● Pixel coordinate grounding data:
☆ ☆ ☆

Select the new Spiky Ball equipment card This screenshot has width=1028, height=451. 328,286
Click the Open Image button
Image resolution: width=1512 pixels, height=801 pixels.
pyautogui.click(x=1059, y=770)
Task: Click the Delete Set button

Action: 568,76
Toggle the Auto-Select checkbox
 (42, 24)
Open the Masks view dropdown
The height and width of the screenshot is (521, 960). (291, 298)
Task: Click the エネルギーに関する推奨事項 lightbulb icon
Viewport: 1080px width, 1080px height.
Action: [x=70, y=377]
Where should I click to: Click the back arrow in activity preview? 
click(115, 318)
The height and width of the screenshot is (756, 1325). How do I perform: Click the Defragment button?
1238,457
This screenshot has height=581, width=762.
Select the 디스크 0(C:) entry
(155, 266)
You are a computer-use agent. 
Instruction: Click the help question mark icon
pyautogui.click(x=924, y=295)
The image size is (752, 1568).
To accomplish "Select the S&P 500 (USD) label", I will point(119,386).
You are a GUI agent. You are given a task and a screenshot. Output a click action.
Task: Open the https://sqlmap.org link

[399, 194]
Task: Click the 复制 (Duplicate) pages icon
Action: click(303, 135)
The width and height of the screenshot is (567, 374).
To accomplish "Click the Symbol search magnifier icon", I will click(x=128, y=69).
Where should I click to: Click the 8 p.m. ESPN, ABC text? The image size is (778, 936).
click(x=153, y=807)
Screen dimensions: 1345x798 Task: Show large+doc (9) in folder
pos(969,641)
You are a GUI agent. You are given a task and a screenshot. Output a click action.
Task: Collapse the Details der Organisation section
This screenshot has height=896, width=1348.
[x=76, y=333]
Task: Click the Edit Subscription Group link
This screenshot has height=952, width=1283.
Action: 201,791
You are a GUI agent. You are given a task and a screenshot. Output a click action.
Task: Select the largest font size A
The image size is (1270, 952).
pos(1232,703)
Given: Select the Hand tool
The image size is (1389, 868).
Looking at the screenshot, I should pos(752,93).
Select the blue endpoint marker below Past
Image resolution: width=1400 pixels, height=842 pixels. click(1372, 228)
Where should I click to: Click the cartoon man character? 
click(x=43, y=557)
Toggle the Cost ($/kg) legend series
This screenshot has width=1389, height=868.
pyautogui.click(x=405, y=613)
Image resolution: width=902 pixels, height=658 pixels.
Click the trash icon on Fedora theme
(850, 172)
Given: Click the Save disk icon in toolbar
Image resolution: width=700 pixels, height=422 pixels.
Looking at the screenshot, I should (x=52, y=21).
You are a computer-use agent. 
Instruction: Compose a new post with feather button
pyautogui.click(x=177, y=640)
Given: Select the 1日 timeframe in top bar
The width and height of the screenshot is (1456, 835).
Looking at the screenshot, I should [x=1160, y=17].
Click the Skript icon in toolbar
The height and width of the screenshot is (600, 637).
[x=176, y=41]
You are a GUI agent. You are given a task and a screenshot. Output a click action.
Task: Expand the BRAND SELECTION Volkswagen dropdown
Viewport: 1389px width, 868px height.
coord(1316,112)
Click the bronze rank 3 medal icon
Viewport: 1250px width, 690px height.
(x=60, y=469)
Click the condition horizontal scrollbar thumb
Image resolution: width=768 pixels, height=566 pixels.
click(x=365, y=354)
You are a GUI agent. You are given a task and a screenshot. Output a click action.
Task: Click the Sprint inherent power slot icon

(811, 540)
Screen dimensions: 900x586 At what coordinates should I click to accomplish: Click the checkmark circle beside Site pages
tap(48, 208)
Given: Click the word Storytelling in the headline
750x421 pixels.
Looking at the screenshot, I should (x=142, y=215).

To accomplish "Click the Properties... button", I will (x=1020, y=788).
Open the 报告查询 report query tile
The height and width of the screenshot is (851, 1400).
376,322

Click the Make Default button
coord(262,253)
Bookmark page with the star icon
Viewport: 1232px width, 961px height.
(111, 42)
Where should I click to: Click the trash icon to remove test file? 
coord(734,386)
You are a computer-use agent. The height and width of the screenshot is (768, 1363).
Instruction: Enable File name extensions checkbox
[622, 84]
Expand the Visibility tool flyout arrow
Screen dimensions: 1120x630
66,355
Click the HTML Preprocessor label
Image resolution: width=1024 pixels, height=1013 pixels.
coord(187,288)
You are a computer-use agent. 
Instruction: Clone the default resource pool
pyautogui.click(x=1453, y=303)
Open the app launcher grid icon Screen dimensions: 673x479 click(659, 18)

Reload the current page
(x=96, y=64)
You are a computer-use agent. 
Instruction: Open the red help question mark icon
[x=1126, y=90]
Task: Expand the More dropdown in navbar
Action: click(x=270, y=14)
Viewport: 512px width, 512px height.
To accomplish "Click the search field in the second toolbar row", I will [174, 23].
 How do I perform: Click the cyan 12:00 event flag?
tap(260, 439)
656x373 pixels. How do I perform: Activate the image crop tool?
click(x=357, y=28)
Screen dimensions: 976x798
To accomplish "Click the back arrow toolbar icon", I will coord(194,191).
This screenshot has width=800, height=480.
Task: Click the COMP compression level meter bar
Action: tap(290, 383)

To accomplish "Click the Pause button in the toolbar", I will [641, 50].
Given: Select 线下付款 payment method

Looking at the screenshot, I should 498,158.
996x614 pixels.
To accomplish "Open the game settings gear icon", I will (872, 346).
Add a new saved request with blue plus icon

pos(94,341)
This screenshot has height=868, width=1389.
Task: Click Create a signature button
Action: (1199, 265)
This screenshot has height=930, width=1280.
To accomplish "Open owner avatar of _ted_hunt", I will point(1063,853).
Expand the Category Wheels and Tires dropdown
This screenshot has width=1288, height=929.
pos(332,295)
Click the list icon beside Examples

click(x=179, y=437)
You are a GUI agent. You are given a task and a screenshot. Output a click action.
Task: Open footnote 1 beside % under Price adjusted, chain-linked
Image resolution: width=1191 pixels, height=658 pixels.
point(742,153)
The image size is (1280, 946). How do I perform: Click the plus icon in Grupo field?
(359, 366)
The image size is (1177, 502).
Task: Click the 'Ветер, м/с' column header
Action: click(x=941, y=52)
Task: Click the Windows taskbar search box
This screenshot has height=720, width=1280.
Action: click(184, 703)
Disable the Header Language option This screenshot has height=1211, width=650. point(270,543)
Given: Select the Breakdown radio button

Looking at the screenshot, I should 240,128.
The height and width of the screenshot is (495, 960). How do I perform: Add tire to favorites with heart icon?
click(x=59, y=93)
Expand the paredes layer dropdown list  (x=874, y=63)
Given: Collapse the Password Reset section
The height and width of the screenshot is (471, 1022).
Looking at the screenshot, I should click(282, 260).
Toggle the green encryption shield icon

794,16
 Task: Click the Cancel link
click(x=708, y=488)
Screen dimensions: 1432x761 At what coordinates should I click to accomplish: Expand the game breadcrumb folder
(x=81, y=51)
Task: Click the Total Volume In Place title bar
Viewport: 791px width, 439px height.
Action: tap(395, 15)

☆ ☆ ☆

Please show, exactly as written, every line above that contains the word "search".

To accomplish "Click the Symbol search magnifier icon", I will click(x=128, y=69).
To accomplish "Click the search field in the second toolbar row", I will [174, 23].
Task: Click the Windows taskbar search box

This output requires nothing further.